Pode arrepender-se e reclamar
Mesmo que tenha dado o seu consentimento e até assinado o contrato, ainda pode arrepender-se. E para isso nem é necessário que apresente um motivo. Tem 14 dias seguidos para exercer esse direito, o de livre resolução, sem quaisquer custos, nem a necessidade de invocar qualquer motivo específico. No caso dos contratos de prestação de serviços, esse prazo conta-se a partir do dia da celebração do contrato. Poderá usar o formulário que lhe for entregue pelo operador aquando da celebração do contrato, mas não é obrigatório. Importante é que manifeste de forma clara e inequívoca a intenção de resolver o contrato e que o meio escolhido permita fazer prova disso e da data em que a resolução foi comunicada. O consumidor deverá, por isso, resolver por escrito, por exemplo, através de e-mail ou correio registado com aviso de receção. As partes podem acordar um prazo maior.
Se o consumidor pretender ter o serviço instalado antes do fim dos 14 dias iniciais, pode ser-lhe exigido pelo operador um pedido expresso nesse sentido, em suporte duradouro. Verifique se o que lhe é dado para assinar é o pedido de instalação ou outras condições contratuais. Se o direito de livre resolução for exercido depois de pedir a instalação, cabe ao consumidor pagar um montante proporcional ao serviço que vier a ser efetivamente prestado.
A empresa deve, então, dar cumprimento ao contrato no prazo máximo de 30 dias, a contar do dia seguinte à celebração. Em caso de incumprimento devido a indisponibilidade do bem ou serviço, o operador deve informar o consumidor desse facto e reembolsá-lo dos montantes pagos, no prazo máximo de 30 dias a contar da data do conhecimento daquela indisponibilidade. Se nada acontecer nesse prazo, o fornecedor fica obrigado a devolver em dobro, no prazo de 15 dias úteis, os montantes pagos.
Se houver problemas com a contratação, o consumidor pode recorrer ao portal Reclamar da DECO PROteste. Isso não o impede de utilizar o livro de reclamações, nem de recorrer diretamente à Anacom.

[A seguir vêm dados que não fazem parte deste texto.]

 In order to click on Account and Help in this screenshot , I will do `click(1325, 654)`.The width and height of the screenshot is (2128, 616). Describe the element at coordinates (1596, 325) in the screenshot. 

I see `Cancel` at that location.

Ao reclamar através do livro de reclamações eletrónico, o consumidor deverá receber resposta no prazo de 15 dias úteis.
Se o litígio persistir, pode recorrer a mediação, a arbitragem ou aos julgados de paz. No caso de litígios de consumo no âmbito dos serviços públicos essenciais, como é o caso das telecomunicações, a arbitragem é obrigatória.